E moltissimi altri casi sono stati raccolti da Live Action dagli archivi di tutti gli stati, mostrando un filo conduttore comune alle varie cliniche Planned Parenthood. Le linee guida dell’organizzazione sono: scoraggiare attivamente la segnalazione di abusi e violenze, non chiedere informazioni alle vittime e non dire nulla («se non chiediamo quanti anni ha il suo partner, non dovremo riferirlo»).
Le investigazioni di Live Action passate, rivisitate nella nuova serie, hanno filmato i funzionari di Planned Parenthood in otto strutture disposte ad aiutare a coprire gli abusi sessuali, e funzionari in sette strutture disposte ad assistere presunti trafficanti di sesso per minori.
«Le sintesi sono tragiche e dimostrano che, di tanto in tanto, le ragazze hanno continuato a essere vittime dei loro abusatori dopo aver ricevuto “servizi” di aborto», dice Live Action.
Il Dipartimento di Giustizia di Trump ha aperto un’inchiesta sulla vendita del gigante dell’aborto e sul presunto profitto dal traffico degli organi fetali a dicembre, ma da allora non ha aggiornato il pubblico su ulteriori azioni.
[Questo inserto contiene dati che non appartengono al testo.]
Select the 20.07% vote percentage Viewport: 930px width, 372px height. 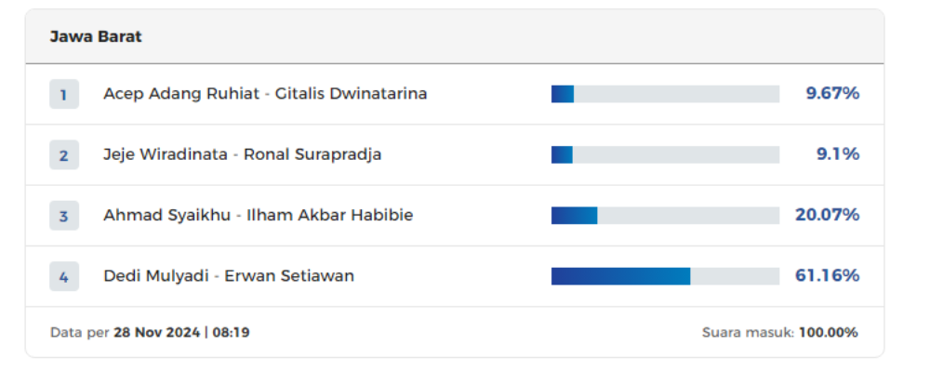tap(827, 216)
Gli sforzi per sospendere gli oltre $ 500 milioni di finanziamenti federali di Planned Parenthood sono stati infruttosi al Congresso, sebbene il presidente Donald Trump abbia recentemente tagliato circa il dieci per cento dei suoi finanziamenti attraverso nuove restrizioni sui fondi per la pianificazione familiare del titolo X.
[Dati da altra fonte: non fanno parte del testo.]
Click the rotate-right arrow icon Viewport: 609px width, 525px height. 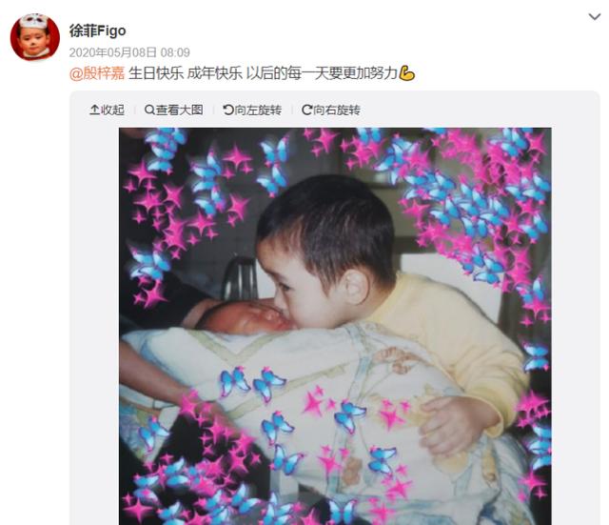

Planned Parenthood continua a godere di fortissime protezioni in molte sedi istituzionali, la battaglia di Live Action è davvero una lotta stile Davide contro Golia. Speriamo che questa ulteriore manifesta ipocrisia nei comportamenti sistematici di questo abortificio, che sostiene di occuparsi della salute delle donne e dei loro diritti, ma non denuncia violenze e abusi, nemmeno sulle minori, di cui viene a conoscenza, possano sollevare un moto di indignazione nazionale e internazionale sufficiente a scalfire la cappa protettiva che la difende. In quest’epoca di #metoo, difendiamo davvero le donne, soprattutto le bambine, e chiudiamo questi carnai dove le donne sono tagliuzzate, insieme ai loro bambini, nel corpo e nell’anima.